Though they described their style as “khaki shorts and a T-shirt,” the Yale men who appeared in a New York Times fashion spread on Sunday were featured in sport coats under the heading “Eli’s coming,” photographed in clothes that fit perfectly primarily because armpits were ripped out and shoulders were clamped to make them that way.
Yalies Marc Michael ’06, Bobby Kennedy ’05, Michael Rae-Grant ’07, Max Abelson ’06, Marcus Ruopp ’06, Stephen Haskins ’04 and Peter Cellini ’04 appeared in T, The New York Times Style Magazine under the banner “Tickling the Ivy: The Yale Man,” photographed by Platon and accompanied by an article by Charles McGrath ’68. Track-and-field athlete Jihad Beauchman ’06 had to be excised from the spread, which was inspired by photos of 1940s sports teams, because including him might have violated NCAA rules on product promotion by athletes.
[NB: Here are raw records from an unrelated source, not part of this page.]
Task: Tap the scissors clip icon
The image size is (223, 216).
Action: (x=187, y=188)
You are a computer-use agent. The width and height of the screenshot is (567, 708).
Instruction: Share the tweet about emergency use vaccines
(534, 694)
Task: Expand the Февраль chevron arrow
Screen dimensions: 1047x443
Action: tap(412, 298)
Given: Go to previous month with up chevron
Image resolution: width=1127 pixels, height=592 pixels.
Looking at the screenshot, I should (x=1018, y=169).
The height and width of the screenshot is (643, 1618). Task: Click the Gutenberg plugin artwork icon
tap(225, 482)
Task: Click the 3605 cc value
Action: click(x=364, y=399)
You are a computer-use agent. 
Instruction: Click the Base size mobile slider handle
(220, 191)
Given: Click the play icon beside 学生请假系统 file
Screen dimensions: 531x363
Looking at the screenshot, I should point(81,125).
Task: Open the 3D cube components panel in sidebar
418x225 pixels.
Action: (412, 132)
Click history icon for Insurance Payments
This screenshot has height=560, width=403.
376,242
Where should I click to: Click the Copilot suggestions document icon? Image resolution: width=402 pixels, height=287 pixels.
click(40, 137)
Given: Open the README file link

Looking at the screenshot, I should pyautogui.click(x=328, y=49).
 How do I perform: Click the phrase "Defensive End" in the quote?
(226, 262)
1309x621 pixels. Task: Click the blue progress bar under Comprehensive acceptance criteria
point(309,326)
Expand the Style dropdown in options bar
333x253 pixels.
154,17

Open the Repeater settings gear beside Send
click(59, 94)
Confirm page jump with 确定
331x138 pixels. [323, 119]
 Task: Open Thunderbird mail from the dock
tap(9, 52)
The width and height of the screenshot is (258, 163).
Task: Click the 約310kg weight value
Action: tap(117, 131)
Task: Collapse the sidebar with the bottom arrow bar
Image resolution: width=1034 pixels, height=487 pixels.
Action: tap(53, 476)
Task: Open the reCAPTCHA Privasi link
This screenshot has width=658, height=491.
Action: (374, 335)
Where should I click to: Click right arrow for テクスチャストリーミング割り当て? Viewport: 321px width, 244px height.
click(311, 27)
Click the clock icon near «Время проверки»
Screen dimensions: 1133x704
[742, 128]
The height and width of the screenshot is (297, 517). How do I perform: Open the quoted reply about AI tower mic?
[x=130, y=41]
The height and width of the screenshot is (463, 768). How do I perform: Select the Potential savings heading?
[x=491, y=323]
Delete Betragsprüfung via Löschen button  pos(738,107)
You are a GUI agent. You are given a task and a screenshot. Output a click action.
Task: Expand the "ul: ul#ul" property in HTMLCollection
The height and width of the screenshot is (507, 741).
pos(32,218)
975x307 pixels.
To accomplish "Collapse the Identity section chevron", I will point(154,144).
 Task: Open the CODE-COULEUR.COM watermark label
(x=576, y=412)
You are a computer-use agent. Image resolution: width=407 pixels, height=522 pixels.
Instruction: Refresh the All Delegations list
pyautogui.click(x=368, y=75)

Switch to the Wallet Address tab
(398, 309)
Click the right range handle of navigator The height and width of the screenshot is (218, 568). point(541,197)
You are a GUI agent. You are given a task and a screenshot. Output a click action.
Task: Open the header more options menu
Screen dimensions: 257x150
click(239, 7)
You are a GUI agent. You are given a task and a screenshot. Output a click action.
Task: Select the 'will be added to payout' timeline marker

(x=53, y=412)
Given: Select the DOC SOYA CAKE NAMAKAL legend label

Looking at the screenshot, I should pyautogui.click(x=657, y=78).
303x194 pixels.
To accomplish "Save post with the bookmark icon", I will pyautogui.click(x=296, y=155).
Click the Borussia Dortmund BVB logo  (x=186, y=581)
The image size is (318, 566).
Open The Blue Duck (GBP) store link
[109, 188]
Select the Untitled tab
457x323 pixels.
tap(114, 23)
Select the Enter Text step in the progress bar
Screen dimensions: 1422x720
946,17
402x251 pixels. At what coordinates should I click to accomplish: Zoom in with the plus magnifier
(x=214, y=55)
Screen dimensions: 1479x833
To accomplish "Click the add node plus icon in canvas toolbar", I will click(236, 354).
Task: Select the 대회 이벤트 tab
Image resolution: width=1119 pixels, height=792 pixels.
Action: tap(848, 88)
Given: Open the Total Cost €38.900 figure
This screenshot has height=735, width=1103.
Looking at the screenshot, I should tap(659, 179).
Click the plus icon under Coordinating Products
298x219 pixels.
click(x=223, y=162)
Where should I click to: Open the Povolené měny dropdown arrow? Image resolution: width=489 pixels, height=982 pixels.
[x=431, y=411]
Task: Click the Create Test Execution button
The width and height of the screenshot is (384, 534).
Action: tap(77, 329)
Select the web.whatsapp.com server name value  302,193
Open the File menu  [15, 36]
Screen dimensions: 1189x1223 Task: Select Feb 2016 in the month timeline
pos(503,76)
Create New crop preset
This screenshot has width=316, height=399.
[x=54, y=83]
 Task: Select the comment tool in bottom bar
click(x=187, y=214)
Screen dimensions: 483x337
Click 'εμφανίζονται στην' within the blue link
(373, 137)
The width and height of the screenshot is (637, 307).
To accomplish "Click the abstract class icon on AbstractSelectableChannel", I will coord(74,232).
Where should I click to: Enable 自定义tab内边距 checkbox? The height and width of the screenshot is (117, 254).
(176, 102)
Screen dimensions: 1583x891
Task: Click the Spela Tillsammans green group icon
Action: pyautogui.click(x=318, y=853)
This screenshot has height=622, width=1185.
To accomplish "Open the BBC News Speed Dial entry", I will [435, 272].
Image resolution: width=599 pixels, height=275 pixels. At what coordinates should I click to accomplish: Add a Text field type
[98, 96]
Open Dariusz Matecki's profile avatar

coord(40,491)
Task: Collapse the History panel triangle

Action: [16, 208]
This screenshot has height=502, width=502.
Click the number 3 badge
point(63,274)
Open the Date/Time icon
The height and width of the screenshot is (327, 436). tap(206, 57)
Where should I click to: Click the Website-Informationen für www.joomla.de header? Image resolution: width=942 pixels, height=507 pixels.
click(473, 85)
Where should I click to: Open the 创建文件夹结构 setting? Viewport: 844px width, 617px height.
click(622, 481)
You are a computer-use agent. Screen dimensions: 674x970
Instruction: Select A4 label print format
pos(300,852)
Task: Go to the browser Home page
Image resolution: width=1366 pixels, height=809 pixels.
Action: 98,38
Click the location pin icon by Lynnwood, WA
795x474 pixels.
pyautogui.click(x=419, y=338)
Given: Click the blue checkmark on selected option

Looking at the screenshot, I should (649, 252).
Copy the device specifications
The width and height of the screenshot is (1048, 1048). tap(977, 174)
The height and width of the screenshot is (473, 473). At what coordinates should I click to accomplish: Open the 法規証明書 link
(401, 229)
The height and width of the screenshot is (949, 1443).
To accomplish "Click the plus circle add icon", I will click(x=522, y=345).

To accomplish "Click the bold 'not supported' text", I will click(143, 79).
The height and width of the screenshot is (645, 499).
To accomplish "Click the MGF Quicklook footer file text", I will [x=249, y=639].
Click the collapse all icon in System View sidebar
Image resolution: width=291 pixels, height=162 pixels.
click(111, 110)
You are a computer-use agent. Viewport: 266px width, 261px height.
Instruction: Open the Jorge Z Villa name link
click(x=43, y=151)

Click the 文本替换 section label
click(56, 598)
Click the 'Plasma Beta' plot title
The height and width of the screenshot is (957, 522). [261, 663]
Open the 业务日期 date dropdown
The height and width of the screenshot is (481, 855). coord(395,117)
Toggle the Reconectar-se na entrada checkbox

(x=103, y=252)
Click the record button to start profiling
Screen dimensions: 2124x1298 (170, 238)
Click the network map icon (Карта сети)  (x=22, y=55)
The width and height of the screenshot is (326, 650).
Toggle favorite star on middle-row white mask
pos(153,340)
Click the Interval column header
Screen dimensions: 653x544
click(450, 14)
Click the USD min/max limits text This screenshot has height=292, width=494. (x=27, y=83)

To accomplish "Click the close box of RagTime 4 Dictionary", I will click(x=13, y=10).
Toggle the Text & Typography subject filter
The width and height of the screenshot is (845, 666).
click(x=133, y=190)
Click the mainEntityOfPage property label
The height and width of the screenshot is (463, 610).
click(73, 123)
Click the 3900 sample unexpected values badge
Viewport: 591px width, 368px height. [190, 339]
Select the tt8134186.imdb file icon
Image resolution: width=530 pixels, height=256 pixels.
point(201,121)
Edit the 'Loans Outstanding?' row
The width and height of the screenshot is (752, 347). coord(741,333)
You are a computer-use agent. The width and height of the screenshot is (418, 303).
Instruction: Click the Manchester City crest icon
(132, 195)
Conceived with input from Graham Boettcher ’95, currently a residential fellow in Saybrook College and moderately famous as an Eli fanatic — he worked with Vanity Fair on a piece about Skull and Bones, and his collection of Yale memorabilia was featured on CNN — “The Yale Man” chronicles the legacy of the jackets-in-the-dining-halls, Brooks-Brothers-or-bust world of pre-1960s Yale, with anecdotes drawn from the author’s years in New Haven and his son’s experiences here a decade ago.
Drawn partially from Rumpus’ list of Yale’s 50 Most Beautiful People, partially from Boettcher’s scouting expeditions on campus and at New Haven Bars with two fashion casting experts and partially from walk-ins, the models were chosen by the fashion editors out of a pool of 70 Elis who submitted Polaroids.
Boettcher, credited as a production assistant for his 7 a.m. bagel runs and for coordinating all the involved parties, said the models were “troopers, every one,” putting up with hours of waiting between makeup and fittings during the June 22-23 shoots.
Haskins had a different take.
“The shoot made me think about how easy this lifestyle could be,” he said. “I was only active for maybe two hours out of each eight-hour day I got paid $150 for.”
Haskins, who is featured in a $1,795 overcoat over the caption “Skull and Good Cheekbones,” said he had never “felt so silly” in his life.
“Nobody wears clothes like that in the real world, forget at college, where we’re struggling, broke students!” he explained. “That one coat probably cost as much as my entire wardrobe.”
Citing wide-angle lens distortion, oversaturated color and deliberately introduced wrinkles as techniques designed to make the models and clothes look “hipper and more vivid,” Yale photography professor Lisa Kereszi said realism was probably not the point.
The spread wound up being a little like the Yale locale itself, Kereszi said. The photos were perfectly collegiate, if by collegiate you mean unlike any campus since the invention of the Birkenstock.
These days, though, whether their suits are custom or K-mart, Yale men are likely to have in common their high SAT scores at most, rather than the “hint of a lockjaw accent” McGrath describes in his essay.
McGrath did not return phone messages on Monday or Tuesday.
During one interview, a reporter on hand asked the models and production assistant for their take on everything from politics to sexual preferences, and, Boettcher said, their responses could not have been more different.
“I think we’ve got to start talking more about Yale men than the Yale man,” Boettcher said. “Yale’s a pretty diverse place, and I think that was borne out in the choice of models, even if it wasn’t in the fashion itself.”